How to complete this task: In the records below, begin at the line that has "Open the monitor via VIEW MONITOR button" and stop after the line that has "The image size is (1024, 605)."; quote those lines verbatim and nothing more.

Supplied data:
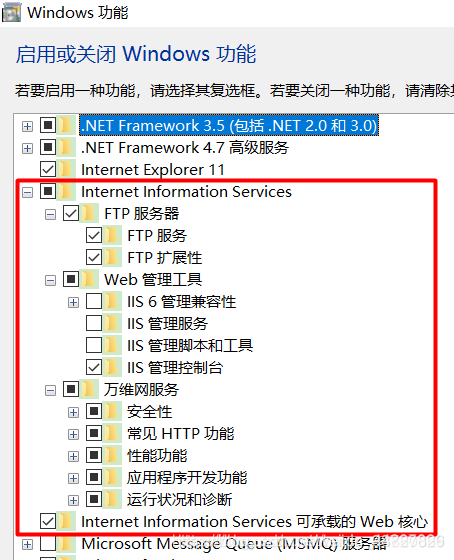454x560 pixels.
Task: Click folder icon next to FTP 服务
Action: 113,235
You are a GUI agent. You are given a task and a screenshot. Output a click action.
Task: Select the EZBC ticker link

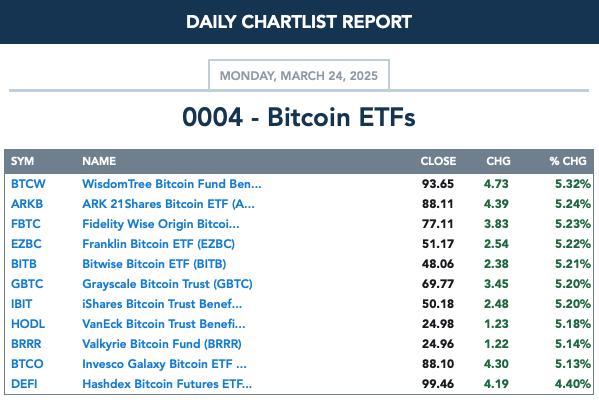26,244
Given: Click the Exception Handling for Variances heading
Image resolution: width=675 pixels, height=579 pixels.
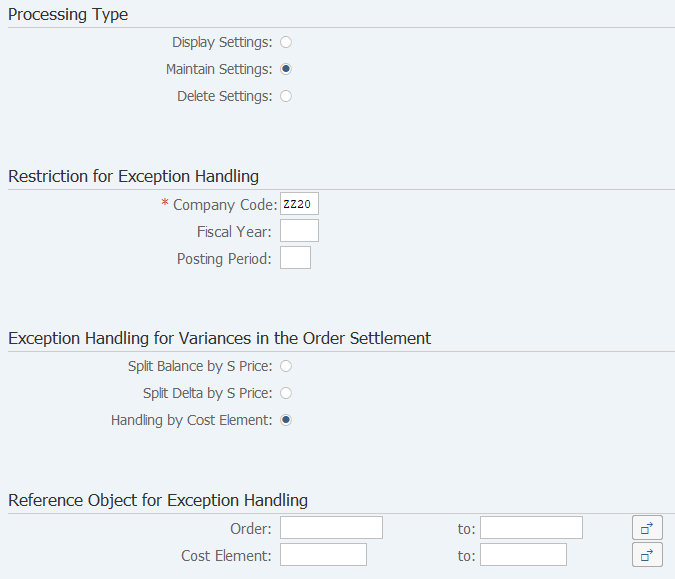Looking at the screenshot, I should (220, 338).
---
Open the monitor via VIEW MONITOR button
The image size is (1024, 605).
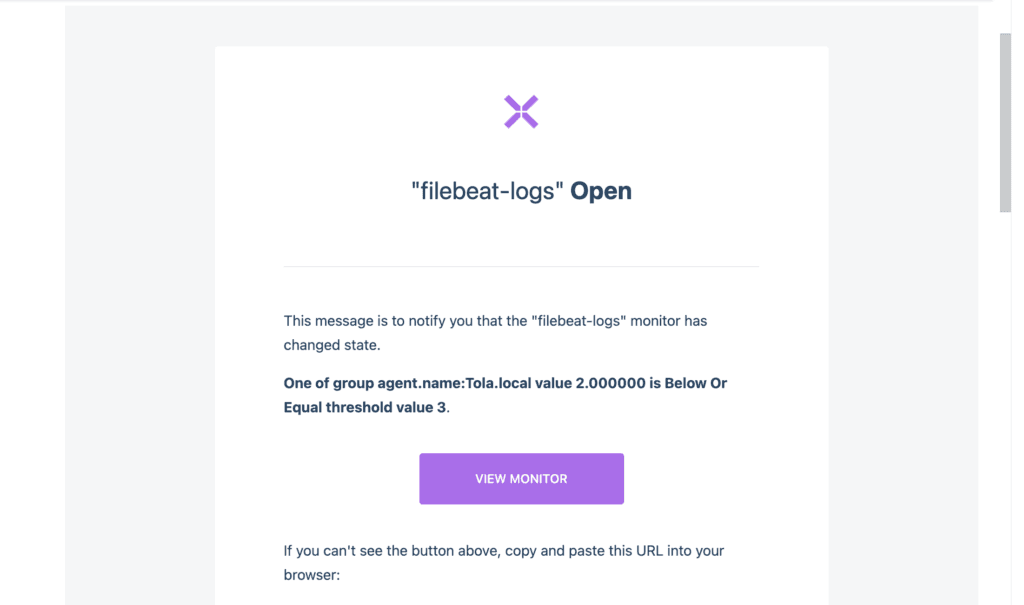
...
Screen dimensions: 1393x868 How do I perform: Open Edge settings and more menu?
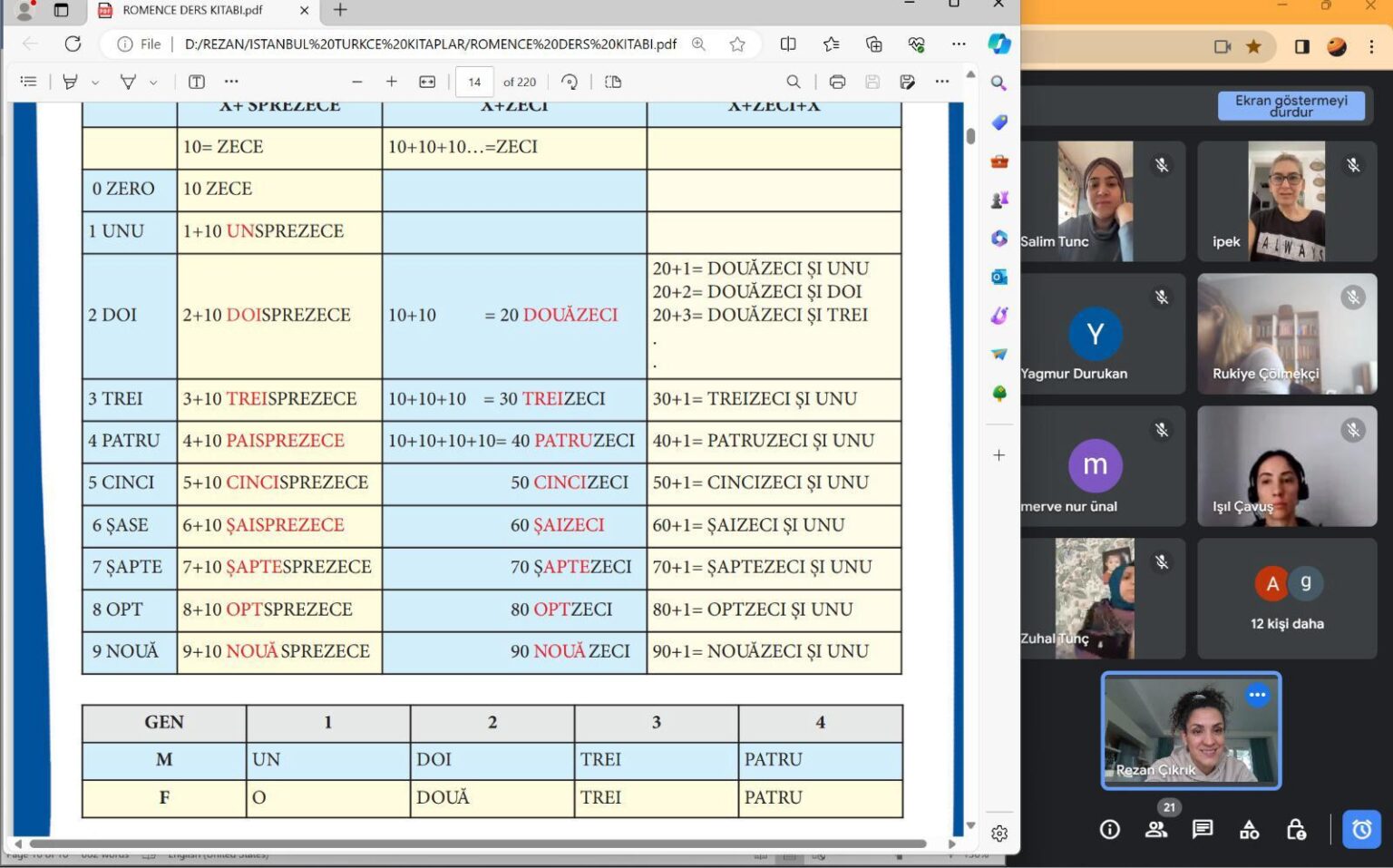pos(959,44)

Answer for this exercise:
Open the monitor via VIEW MONITOR button
The image size is (1024, 605).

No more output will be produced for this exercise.